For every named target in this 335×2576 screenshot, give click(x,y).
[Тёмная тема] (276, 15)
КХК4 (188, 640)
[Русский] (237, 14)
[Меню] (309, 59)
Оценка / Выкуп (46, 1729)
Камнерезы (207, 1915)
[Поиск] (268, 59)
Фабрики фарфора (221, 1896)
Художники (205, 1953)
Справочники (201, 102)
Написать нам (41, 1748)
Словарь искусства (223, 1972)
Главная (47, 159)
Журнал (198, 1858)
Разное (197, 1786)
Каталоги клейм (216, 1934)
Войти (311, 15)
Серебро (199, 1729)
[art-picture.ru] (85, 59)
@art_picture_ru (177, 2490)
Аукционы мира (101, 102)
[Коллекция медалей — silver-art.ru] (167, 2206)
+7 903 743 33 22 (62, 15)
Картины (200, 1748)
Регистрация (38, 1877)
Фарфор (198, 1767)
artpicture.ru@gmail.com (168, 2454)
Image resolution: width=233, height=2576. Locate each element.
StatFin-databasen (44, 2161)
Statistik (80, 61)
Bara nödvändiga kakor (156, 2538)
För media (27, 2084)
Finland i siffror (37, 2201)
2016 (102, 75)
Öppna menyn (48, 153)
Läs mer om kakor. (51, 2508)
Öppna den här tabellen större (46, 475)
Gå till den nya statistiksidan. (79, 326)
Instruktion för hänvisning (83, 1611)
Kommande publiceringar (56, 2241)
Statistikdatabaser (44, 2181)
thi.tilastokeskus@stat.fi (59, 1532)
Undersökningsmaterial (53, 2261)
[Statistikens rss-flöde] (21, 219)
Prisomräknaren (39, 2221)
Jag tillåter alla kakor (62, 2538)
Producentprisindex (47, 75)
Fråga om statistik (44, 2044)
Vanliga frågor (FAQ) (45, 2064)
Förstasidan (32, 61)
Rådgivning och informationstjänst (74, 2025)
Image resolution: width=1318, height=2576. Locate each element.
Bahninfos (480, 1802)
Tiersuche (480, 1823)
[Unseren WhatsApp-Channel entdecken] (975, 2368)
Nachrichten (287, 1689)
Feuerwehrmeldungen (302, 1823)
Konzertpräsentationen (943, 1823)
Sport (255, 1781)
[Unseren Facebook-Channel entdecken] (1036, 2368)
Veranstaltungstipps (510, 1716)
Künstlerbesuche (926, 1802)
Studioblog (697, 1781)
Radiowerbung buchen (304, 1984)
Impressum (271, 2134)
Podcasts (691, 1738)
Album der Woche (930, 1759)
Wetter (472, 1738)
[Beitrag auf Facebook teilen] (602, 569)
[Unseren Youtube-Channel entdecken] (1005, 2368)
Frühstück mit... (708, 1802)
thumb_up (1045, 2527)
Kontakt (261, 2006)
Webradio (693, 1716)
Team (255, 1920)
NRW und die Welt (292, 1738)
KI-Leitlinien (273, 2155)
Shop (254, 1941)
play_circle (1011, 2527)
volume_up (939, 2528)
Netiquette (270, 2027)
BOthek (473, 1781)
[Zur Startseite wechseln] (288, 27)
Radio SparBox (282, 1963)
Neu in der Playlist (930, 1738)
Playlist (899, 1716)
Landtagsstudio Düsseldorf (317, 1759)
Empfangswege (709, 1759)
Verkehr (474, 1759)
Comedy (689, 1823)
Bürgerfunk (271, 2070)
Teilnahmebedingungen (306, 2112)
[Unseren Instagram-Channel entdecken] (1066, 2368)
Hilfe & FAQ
++++++++++++++++++++
## Aim of the task
Taking the entries above, restate exactly those lines that fall between the line with "Prisomräknaren (39, 2221)" and the line with "[Unseren Youtube-Channel entdecken]", keeping both of those lines too.

## Expected answer
Prisomräknaren (39, 2221)
Jag tillåter alla kakor (62, 2538)
Producentprisindex (47, 75)
Fråga om statistik (44, 2044)
Vanliga frågor (FAQ) (45, 2064)
Förstasidan (32, 61)
Rådgivning och informationstjänst (74, 2025)
Image resolution: width=1318, height=2576. Locate each element.
Bahninfos (480, 1802)
Tiersuche (480, 1823)
[Unseren WhatsApp-Channel entdecken] (975, 2368)
Nachrichten (287, 1689)
Feuerwehrmeldungen (302, 1823)
Konzertpräsentationen (943, 1823)
Sport (255, 1781)
[Unseren Facebook-Channel entdecken] (1036, 2368)
Veranstaltungstipps (510, 1716)
Künstlerbesuche (926, 1802)
Studioblog (697, 1781)
Radiowerbung buchen (304, 1984)
Impressum (271, 2134)
Podcasts (691, 1738)
Album der Woche (930, 1759)
Wetter (472, 1738)
[Beitrag auf Facebook teilen] (602, 569)
[Unseren Youtube-Channel entdecken] (1005, 2368)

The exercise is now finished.